- About this task -
The line containing "Where should I click to: Click" marks the start. Restate it and every following line through the end of the records exactly, and nothing else, leaving out the pictures.

- Available data -
++++++

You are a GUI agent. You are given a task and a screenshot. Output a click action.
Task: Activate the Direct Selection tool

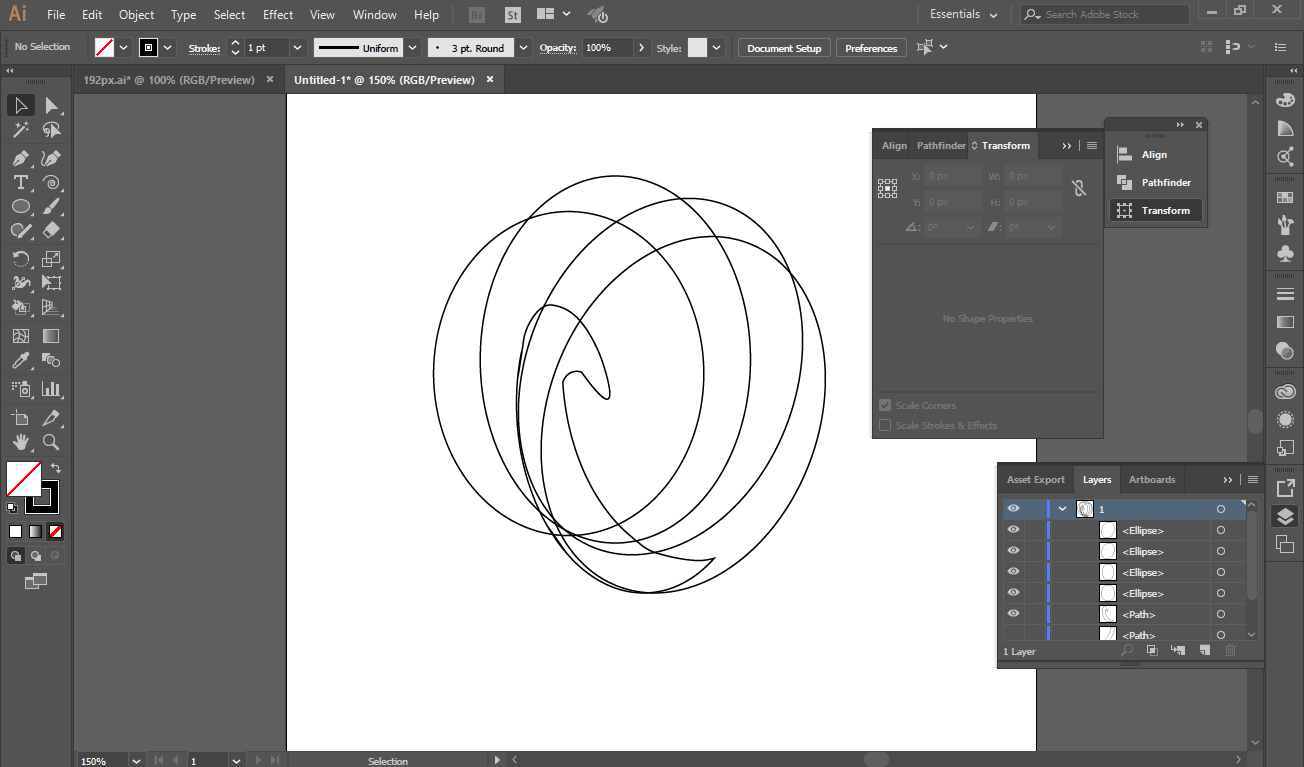coord(51,106)
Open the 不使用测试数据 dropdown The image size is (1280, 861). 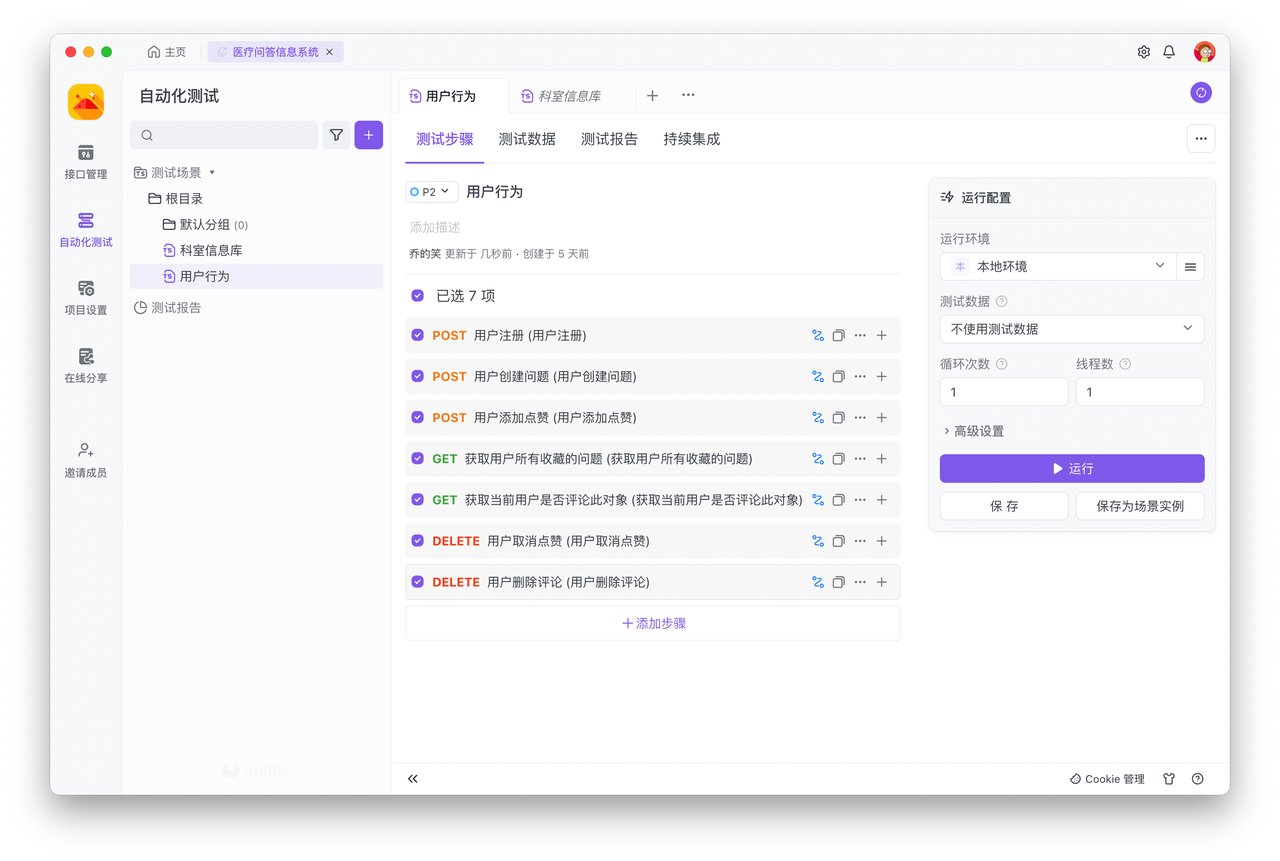1071,329
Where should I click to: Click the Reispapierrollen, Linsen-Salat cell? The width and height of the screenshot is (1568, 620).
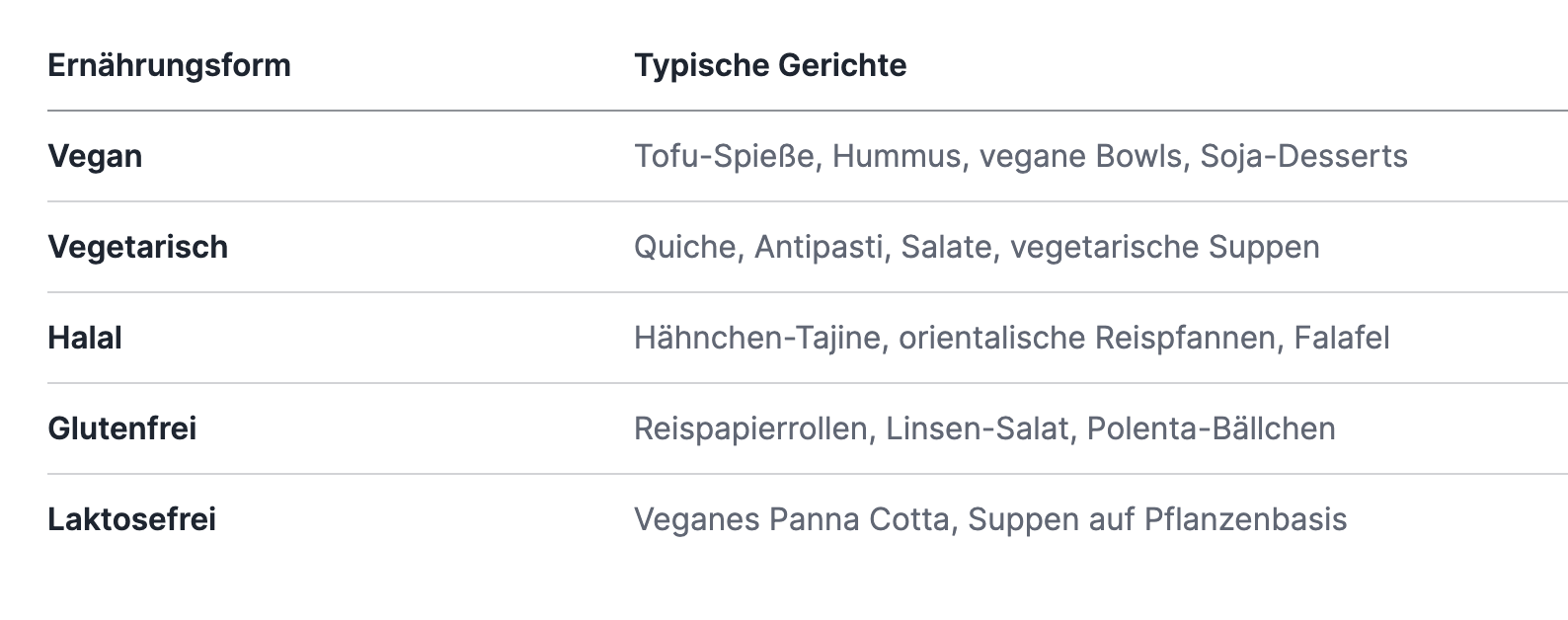[984, 428]
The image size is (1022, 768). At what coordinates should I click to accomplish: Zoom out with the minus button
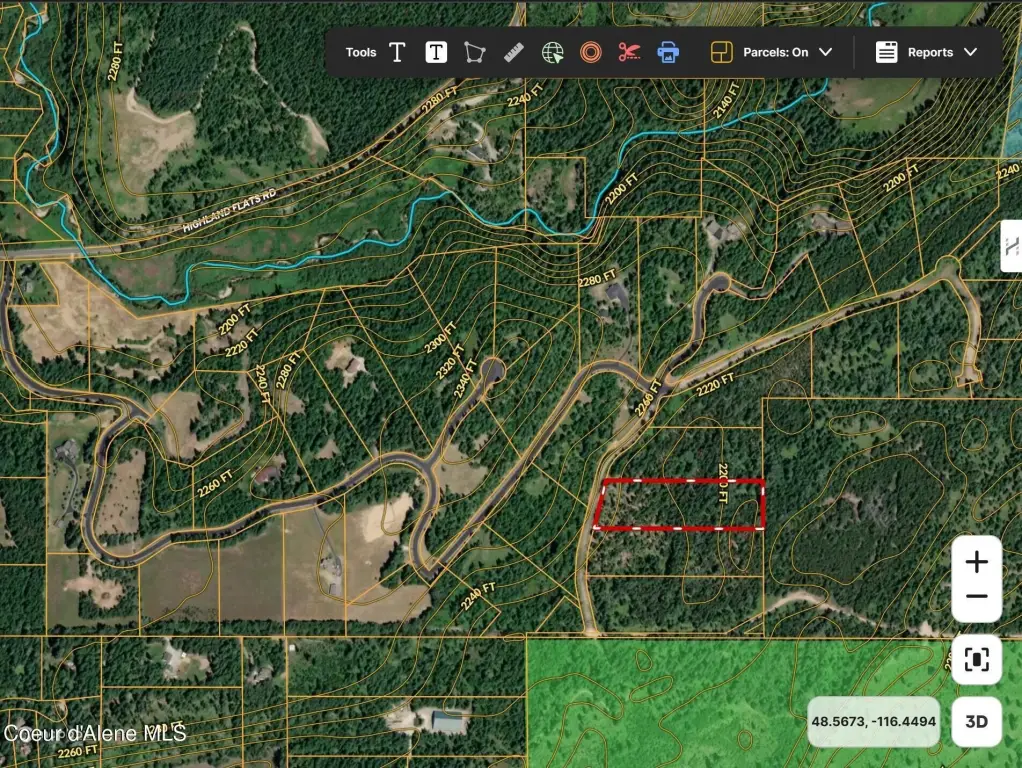(976, 597)
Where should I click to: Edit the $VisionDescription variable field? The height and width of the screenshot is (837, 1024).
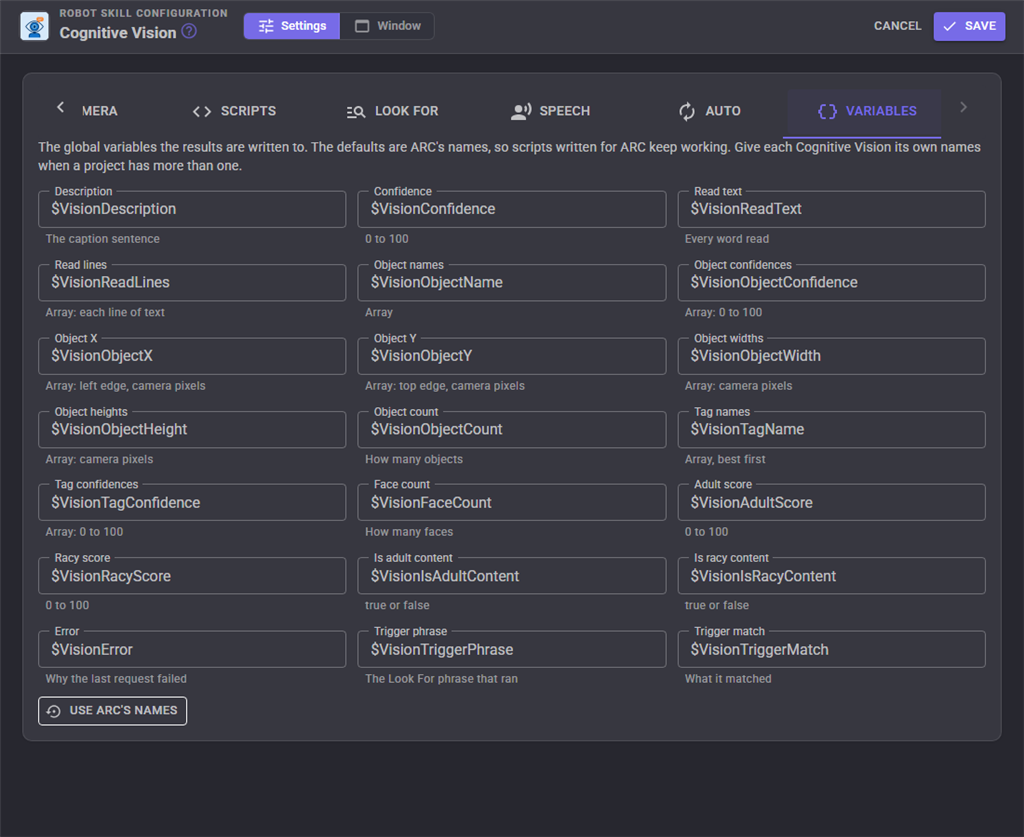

++++++

- Solution to this task -
Where should I click to: Click the Reispapierrollen, Linsen-Salat cell? The width and height of the screenshot is (1568, 620).
[984, 428]
The image size is (1022, 768). At what coordinates should I click to accomplish: Zoom out with the minus button
(976, 597)
Where should I click to: Edit the $VisionDescription variable field? The height and width of the screenshot is (837, 1024).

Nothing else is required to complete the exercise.